Der Geiselnehmer von Sydney hat die Menschen in seiner Gewalt stundenlang terrorisiert und die Tat mit der "Symbolik des Todeskults" des IS untermauert. Bei der Stürmung kamen zwei Geiseln ums Leben.

Nach dem blutigen Ende einer Geiselnahme in einem Café im australischen Sydney sind weitere Details des stundenlangen Dramas bekannt geworden. Australiens Premierminister Tony Abbott beschrieb den Geiselnehmer als einen den Behörden bekannten kriminellen Extremisten, der "psychisch labil" gewesen sei. Bei den beiden getöteten Geiseln handelte es sich um eine Rechtsanwältin und den Café-Manager.

Der 50-jährige Geiselnehmer habe eine "lange Vergangenheit" gewalttätiger krimineller Taten und sei zudem "vernarrt" in Extremismus gewesen, sagte Abbott. Als sich die Geiselnahme allmählich entwickelt habe, habe er dann versucht, seine Taten mit der "Symbolik des Todeskults" der Dschihadistengruppe Islamischer Staat (IS) zu untermauern, sagte der Premier.
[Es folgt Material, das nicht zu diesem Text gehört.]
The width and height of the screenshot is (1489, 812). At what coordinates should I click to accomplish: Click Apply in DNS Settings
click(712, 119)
Der Geiselnehmer, Medienberichten zufolge handelte es sich um den Iraner Man Haron Monis, hatte in einem Lindt-Café am Martin Place in Sydney 17 Geiseln genommen, von denen einige später fliehen konnten. Zwischendurch soll er nach einer IS-Flagge verlangt haben, außerdem mussten die Geiseln eine islamische Fahne an ein Fenster halten. In der Nacht zum Dienstag stürmte die Polizei nach über 16 Stunden das Café. Es gab drei Tote, unter ihnen war auch der Geiselnehmer, sowie insgesamt sechs Verletzte.
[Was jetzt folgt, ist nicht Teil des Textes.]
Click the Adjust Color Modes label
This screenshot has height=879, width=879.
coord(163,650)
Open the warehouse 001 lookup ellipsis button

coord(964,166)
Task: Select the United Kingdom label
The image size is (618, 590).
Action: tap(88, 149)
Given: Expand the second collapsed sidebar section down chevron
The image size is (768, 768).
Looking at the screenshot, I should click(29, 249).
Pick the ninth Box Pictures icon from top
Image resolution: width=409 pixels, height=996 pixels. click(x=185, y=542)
Abbott lobte die Polizei für ihren Einsatz. Die Australier könnten angesichts der Reaktion der Einsatzkräfte beruhigt sein, sagte er. Natürlich müssten aus der Geiselnahme "Lehren gezogen werden". Zuvor werde aber detailliert geprüft, was sich am Martin Place abgespielt habe und warum, sagte Abbott. Das allerdings könne einige Zeit dauern.

Bestürzung und Stille

Der Schweizer Schokoladenhersteller Lindt zeigte sich bestürzt über den blutigen Ausgang des Dramas in einem seiner Cafés. "Wir sind am Boden zerstört", erklärte Lindt angesichts der Opfer, die ein derartiges "Trauma" erlebt hätten. Lindt-Geschäftsführer Ernst Tanner zeigte sich "schockiert und zutiefst traurig". Er könne kaum fassen, dass sich eine derartige Gewalttat tatsächlich abgespielt habe, erklärte Tanner und sprach den Betroffenen sein Mitgefühl aus. Am sonst so belebten Martin Place, wo für gewöhnlich täglich tausende Menschen in alle Richtungen in ihre Büros strömen, herrschte Ausnahmezustand. Schon gegen Mittag glich der Platz einem Blumenmeer, viele Menschen zündeten Kerzen an und trugen sich in die Kondolenzbücher ein, die am Platz vor dem Café auslagen. An Regierungsgebäuden und Sehenswürdigkeiten wehten die australischen Flaggen auf Halbmast.

"Es ist so traurig", sagte die Passantin Angelica Haifa. "Sie wollten sich nur einen Kaffee kaufen. Das hätte jeder hier sein können." Auch Vertreter der muslimischen Gemeinde kamen zu dem Platz. Noch während der Geiselnahme hatte es am Montag eine Internetaktion aus Solidarität mit der muslimischen Gemeinde gegeben.

Dreifache Mutter unter den Opfern

Details wurden auch zu den beiden getöteten Geiseln bekannt: Bei den beiden Todesopfern handelte es sich um eine Anwältin und den Manager des besetzten Cafés.

Die 38-Jährige "war eine unserer besten und intelligentesten Anwältinnen", teilte die Anwaltskammer von New South Wales mit. "Sie war eine hingebungsvolle Mutter von drei kleinen Kindern." Die Frau war mit zwei Kollegen in dem Café, das in unmittelbarer Nähe von Gerichten liegt, als ein vorbestrafter Iraner hereinstürmte und die Anwesenden als Geiseln nahm. Die beiden Kollegen überlebten.

Der 34-Jährige arbeitete nach Angaben des Senders ABC seit 2012 in dem Café. Ehemalige Mitarbeiter bezeichneten ihn als selbstlosen Chef. "Andere kamen bei ihm immer zuerst", sagte Peter Manettas der Zeitung "Australian". Medien berichteten, er sei gestorben, als er versuchte, dem Geiselnehmer die Waffe zu entreißen. Die Polizei bestätigte das zunächst nicht.